___ Data shown

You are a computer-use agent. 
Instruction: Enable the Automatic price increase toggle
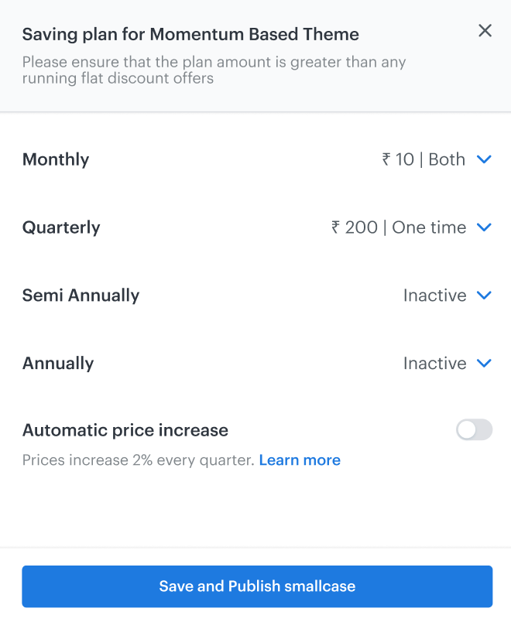[474, 430]
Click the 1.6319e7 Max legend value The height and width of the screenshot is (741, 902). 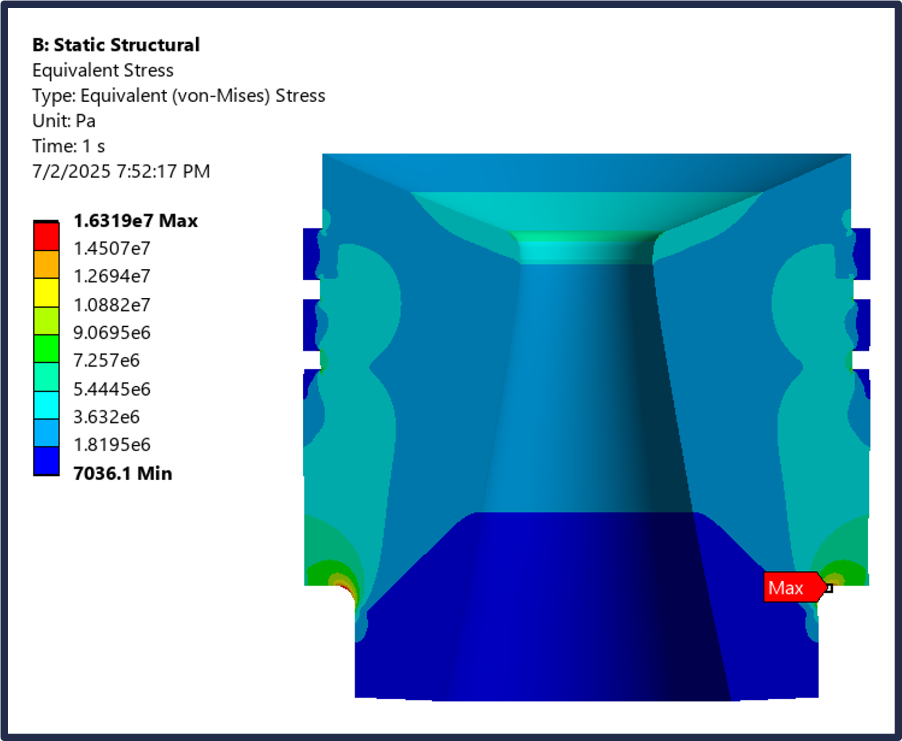click(x=136, y=220)
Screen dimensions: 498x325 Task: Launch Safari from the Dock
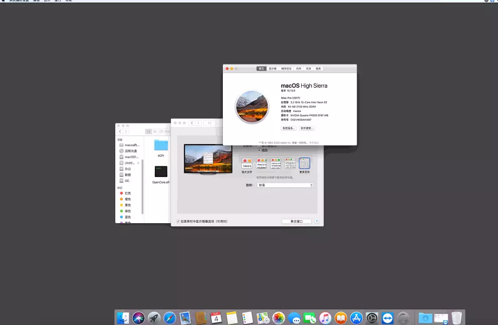(170, 318)
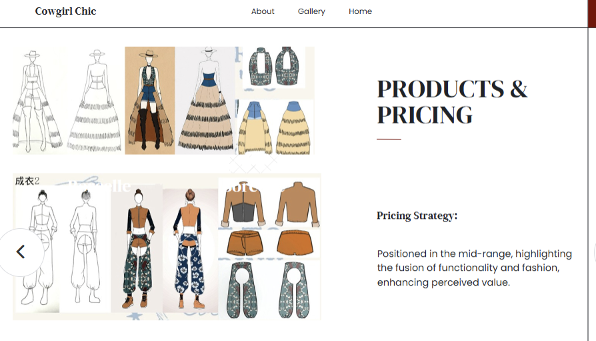Click the orange shorts front flat drawing
The width and height of the screenshot is (596, 341).
point(242,244)
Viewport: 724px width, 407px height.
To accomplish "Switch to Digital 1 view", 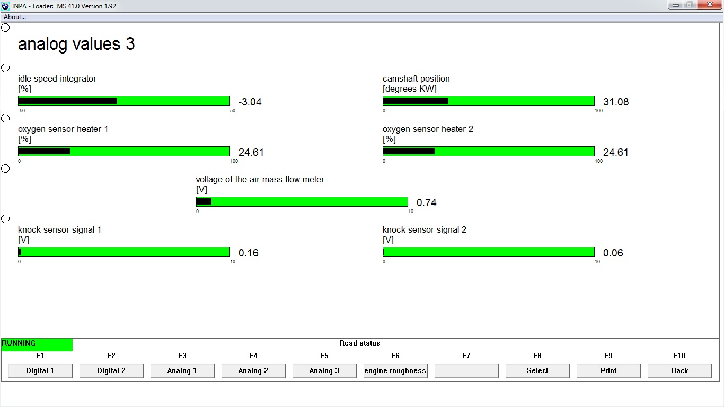I will (40, 370).
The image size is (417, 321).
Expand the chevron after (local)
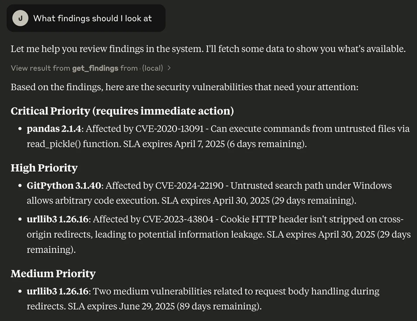pyautogui.click(x=169, y=69)
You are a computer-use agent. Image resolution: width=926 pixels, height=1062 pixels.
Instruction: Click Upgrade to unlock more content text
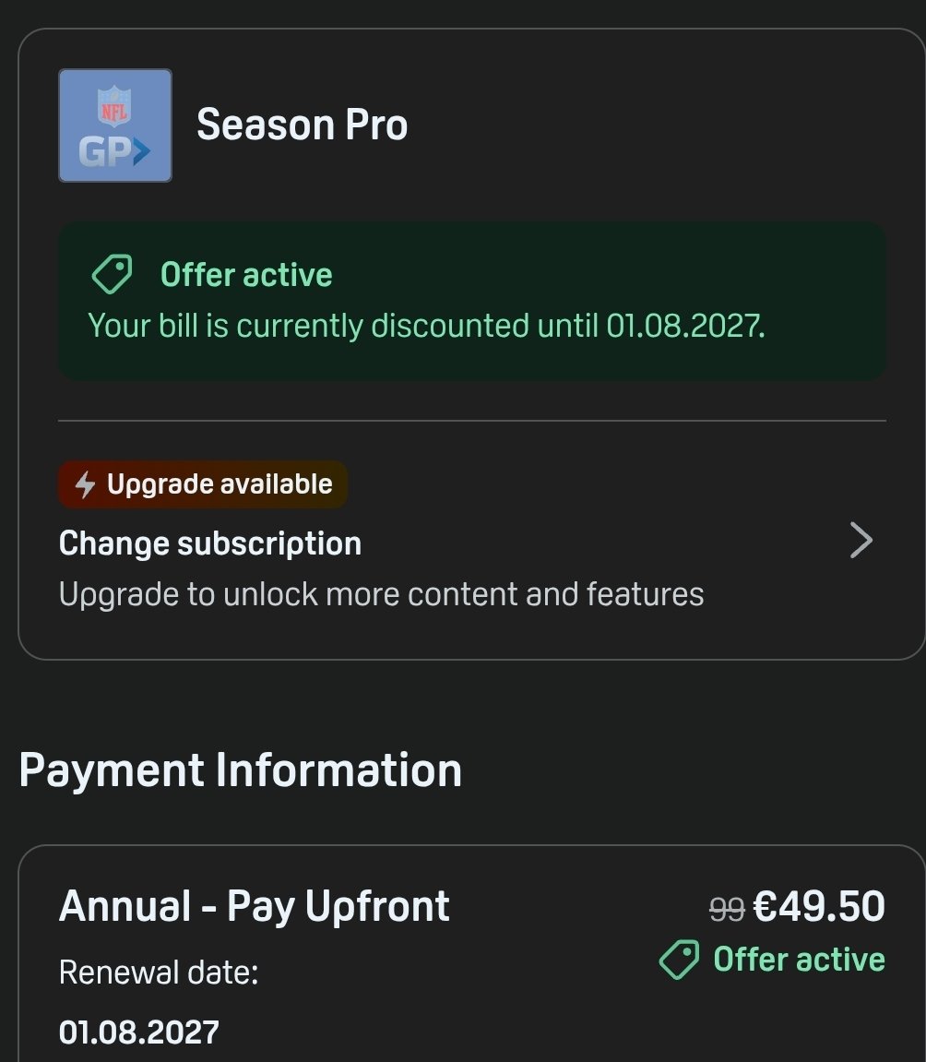click(381, 594)
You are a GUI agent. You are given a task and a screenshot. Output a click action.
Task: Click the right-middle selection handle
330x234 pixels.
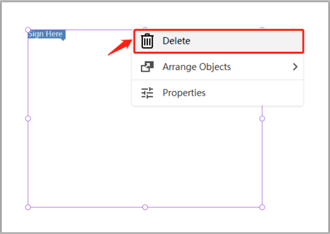tap(262, 118)
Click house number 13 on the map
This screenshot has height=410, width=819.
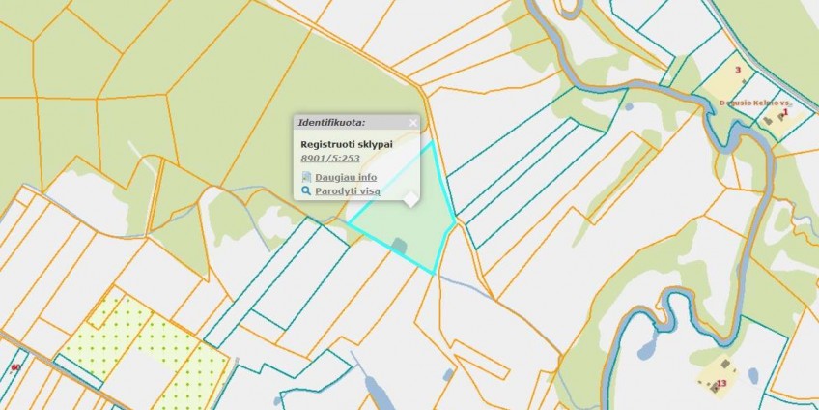(x=721, y=383)
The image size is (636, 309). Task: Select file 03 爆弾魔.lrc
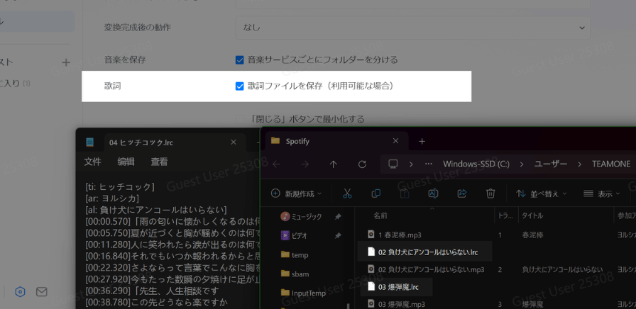398,287
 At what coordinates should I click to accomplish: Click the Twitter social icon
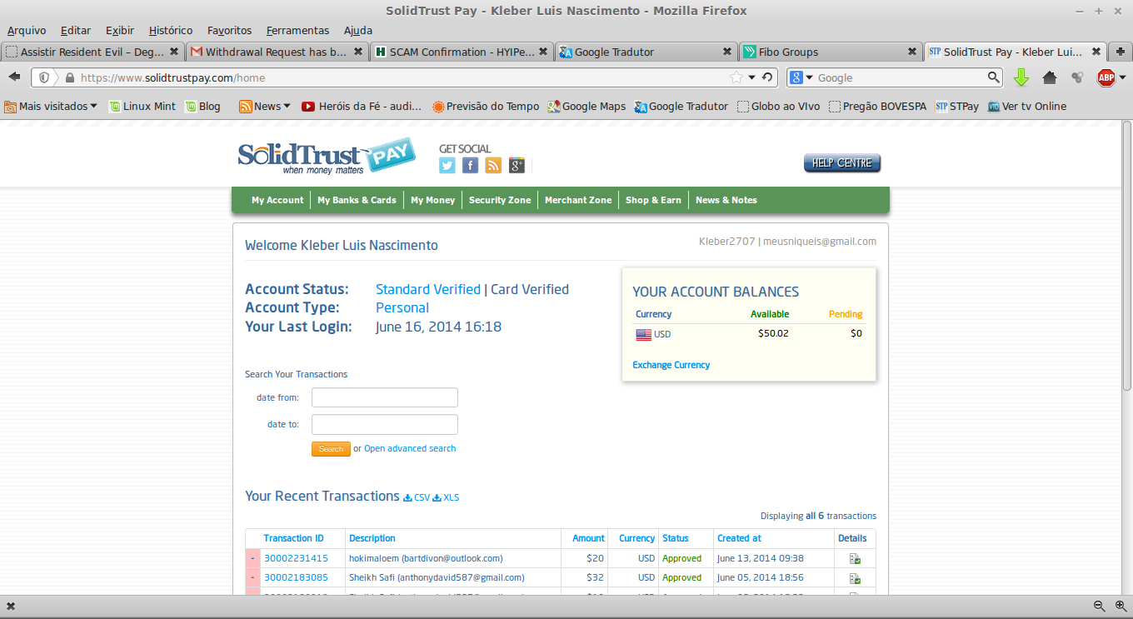447,166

______

**About this task**: Inclusive range, exact copy: the line containing "The image size is (417, 321)." through the last line of the listing. Print nothing else, and no pictures.

**Completed task**:
The image size is (417, 321).
Expand the chevron after (local)
pyautogui.click(x=169, y=69)
You are a computer-use agent. Image resolution: width=926 pixels, height=1062 pixels.
Instruction: Click Upgrade to unlock more content text
click(381, 594)
You are a GUI agent. You are given a task and a screenshot. Output a click action.
Task: Click the right-middle selection handle
330x234 pixels.
tap(262, 118)
Click house number 13 on the map
This screenshot has height=410, width=819.
(x=721, y=383)
The image size is (636, 309). Task: Select file 03 爆弾魔.lrc
398,287
 At what coordinates should I click to accomplish: Click the Twitter social icon
447,166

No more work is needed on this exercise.